_Prompt_.
With the pictures left out, transcribe exactly the lines from the one with "Click the 2.50 colorbar value label" through the end of the data.

_Extracted records_.
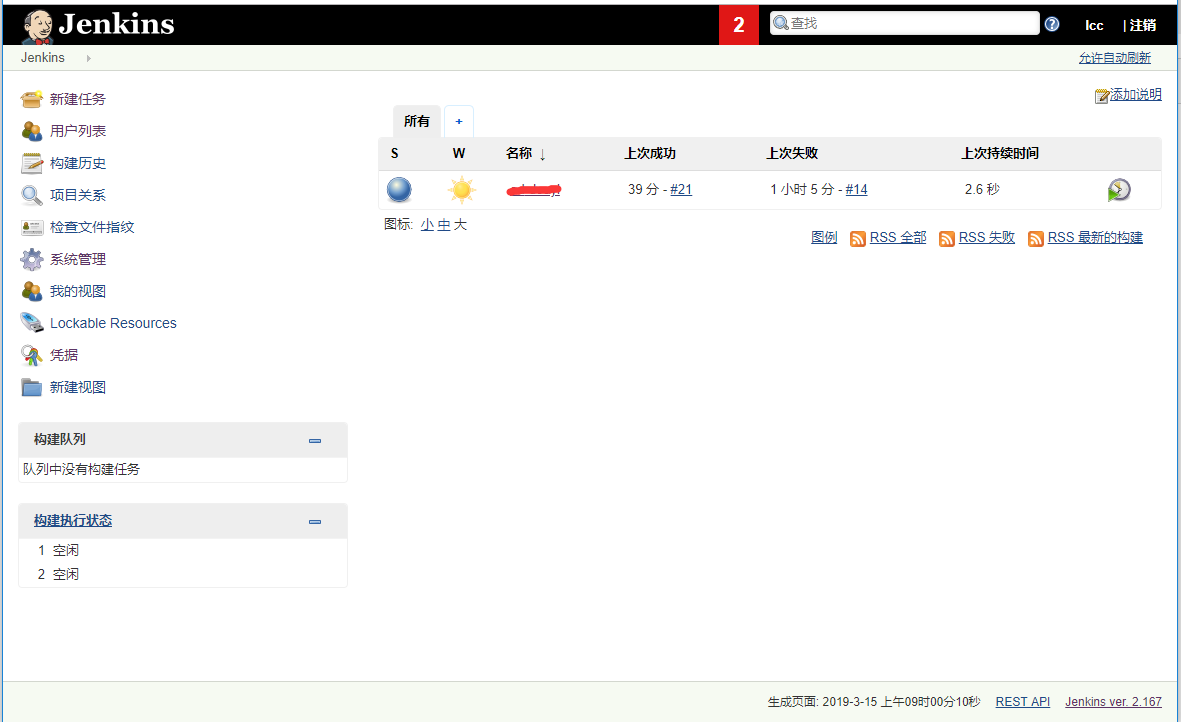Switch to the 所有 view tab

pyautogui.click(x=416, y=121)
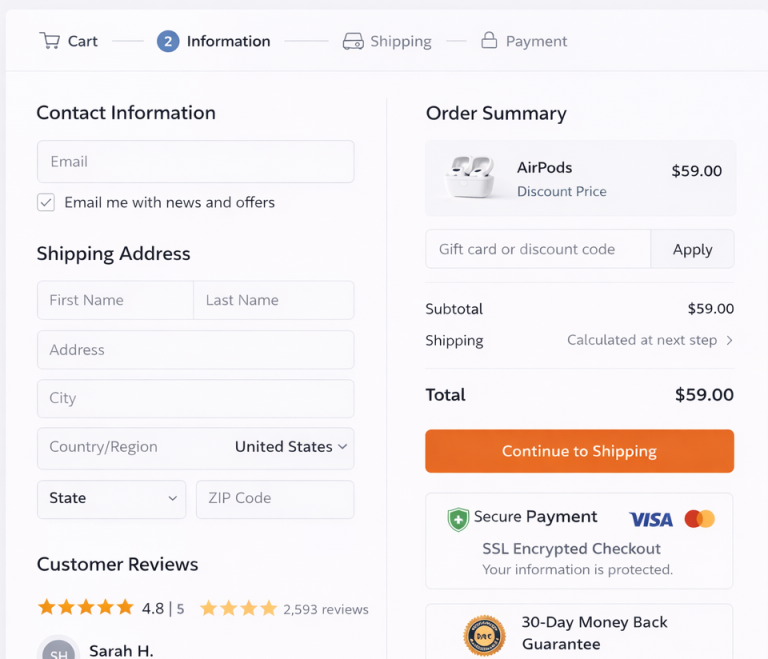Uncheck Email me with news and offers
Screen dimensions: 768x659
[x=46, y=202]
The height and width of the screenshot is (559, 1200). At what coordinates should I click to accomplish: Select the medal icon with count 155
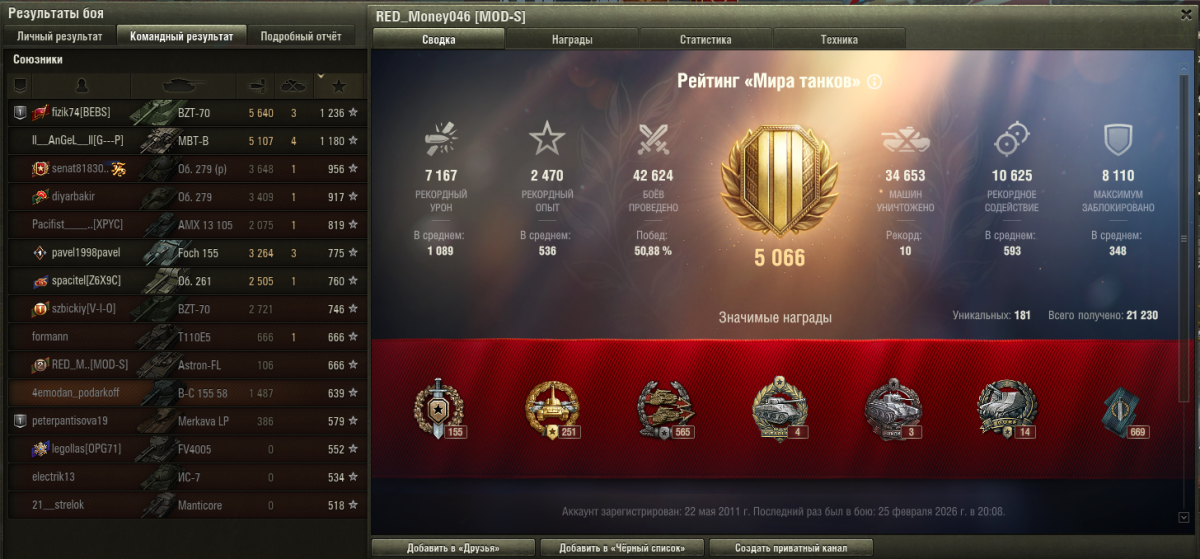439,409
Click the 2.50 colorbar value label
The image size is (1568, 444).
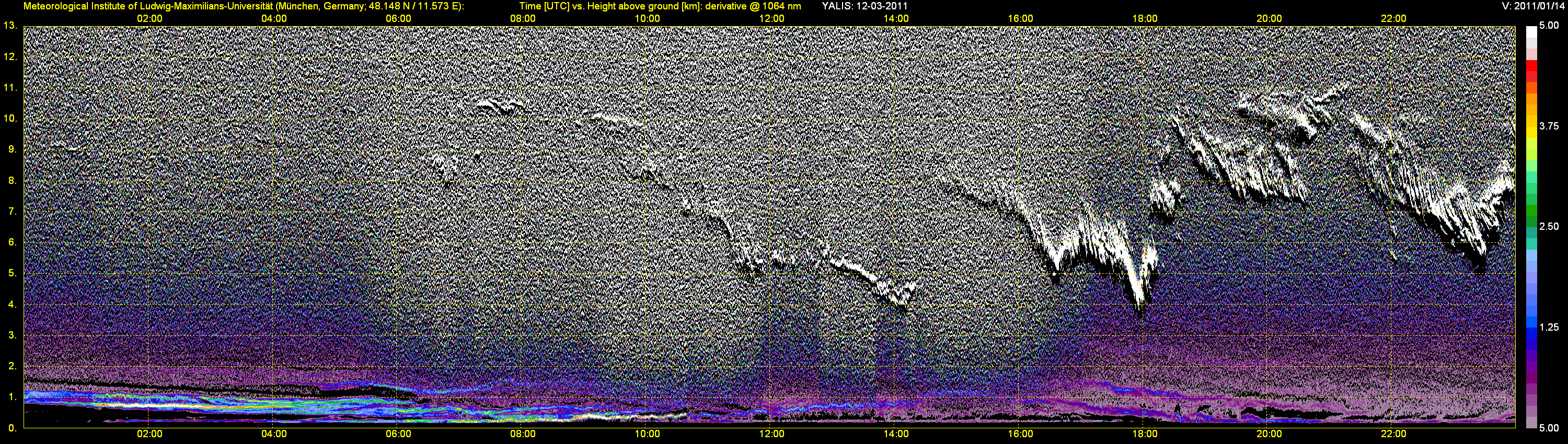point(1549,226)
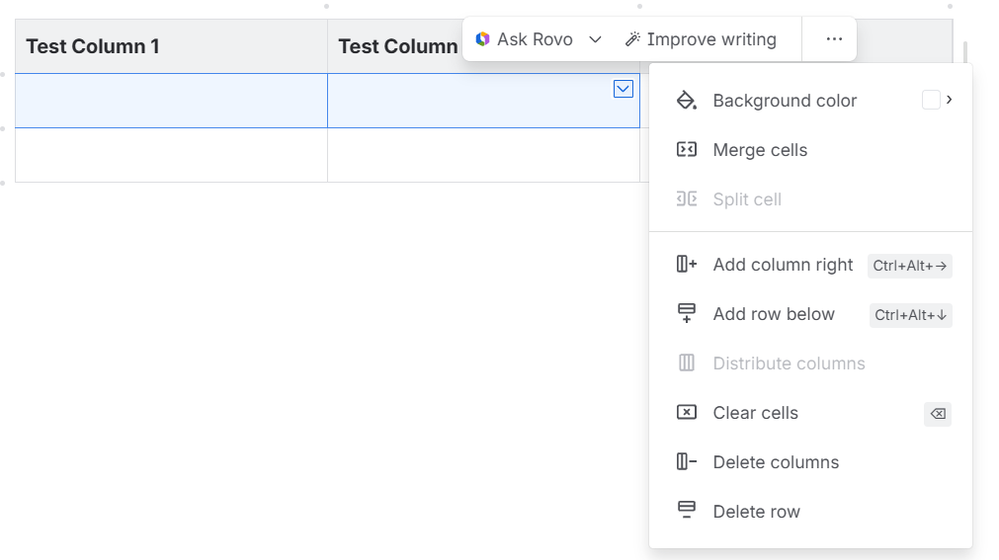Click the Background color paint bucket icon
The image size is (999, 560).
(x=686, y=100)
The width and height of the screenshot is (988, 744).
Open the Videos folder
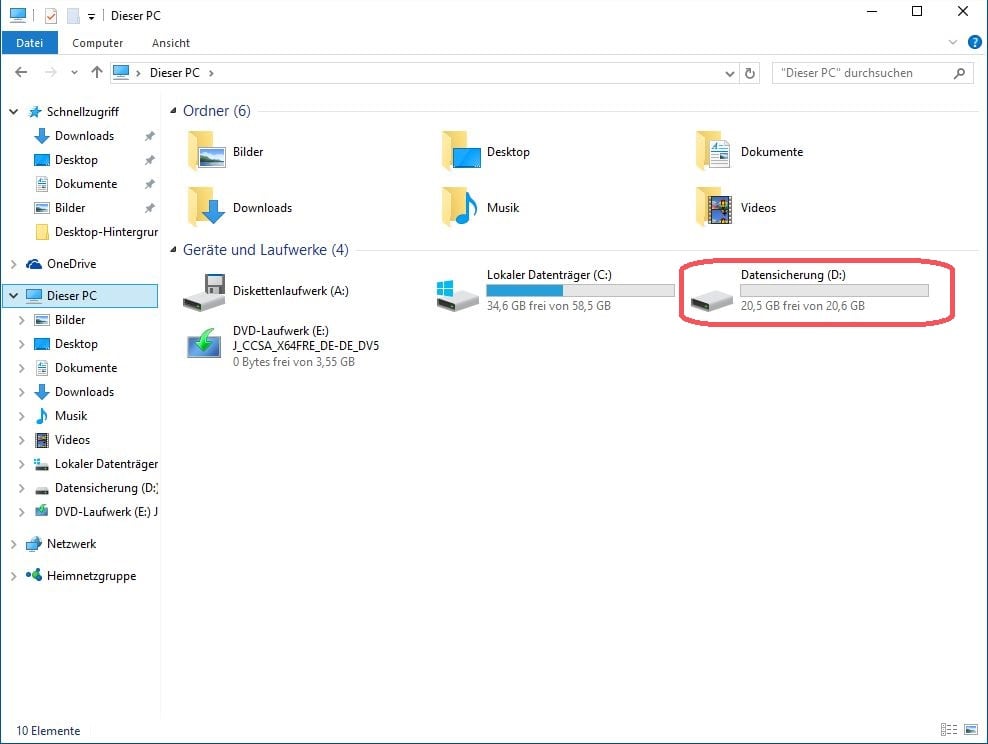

_Answer space_.
Click the 2.50 colorbar value label
The image size is (1568, 444).
point(1549,226)
Click the Background color paint bucket icon
The image size is (999, 560).
(x=686, y=100)
The width and height of the screenshot is (988, 744).
Open the Videos folder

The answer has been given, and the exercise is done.